123 – A Different Person

A Different Person

“If you really want to escape the things that harass you, what you’re needing is not to be in a different place but to be a different person.”

― Seneca


Show Notes:

• How often do we wish the world would change for us?

• How often do we think that we can run from our troubles?

• Maybe we work at a place where we feel like if our coworkers or our boss would just get their shit together then we’d be happy with our jobs.

• Maybe we’re in a relationship where we feel like if the other person would just change the things that we want them to, we’d finally be happy.

• Maybe we hate the town we’re living in and if only we could live somewhere else, we’d be happy.
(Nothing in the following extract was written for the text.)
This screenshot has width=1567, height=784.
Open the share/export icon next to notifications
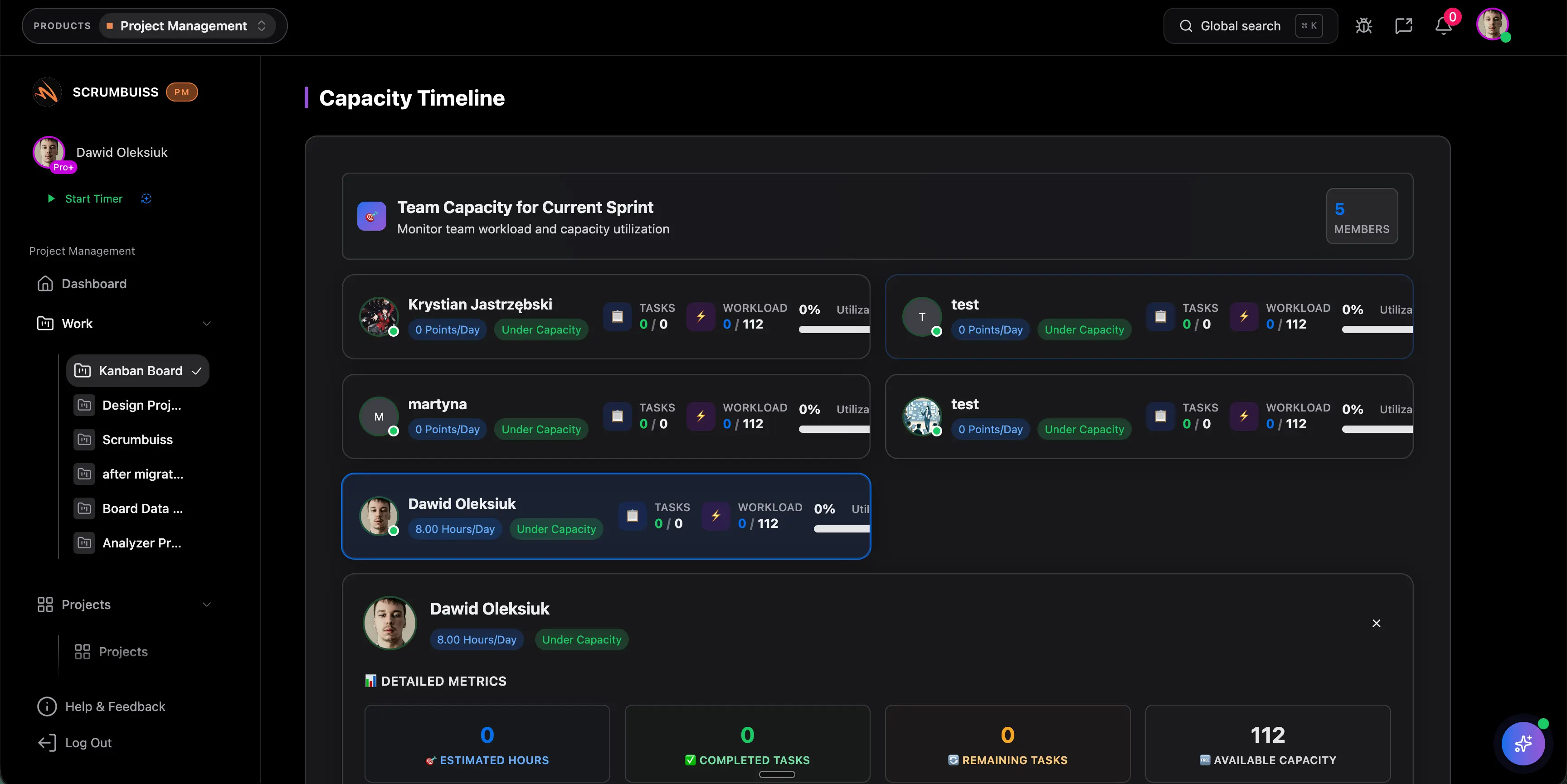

• Maybe we think that if we had a better house, a better car, a better partner, better kids, then we’d be happy.

• There are so many things that we could point our finger at and say that needs to change, then I’d be happy.

• But the thing is, all of these things are outside of yourself. Most of these things are things that you have very little control over.

• And what Seneca means by this is that we are in control of our happiness. We can decide at any time to take control over the things that we can control, and be happy.

• Wishing the world to change for us in order for us to be happy just isn’t going to happen.

• Making our happiness dependent upon things that we can’t control is surefire way to be unhappy.

• And all these external things that come our way are things that are outside of our control.

• If you can learn to be happy in the lowest of circumstances, then you can be happy anywhere.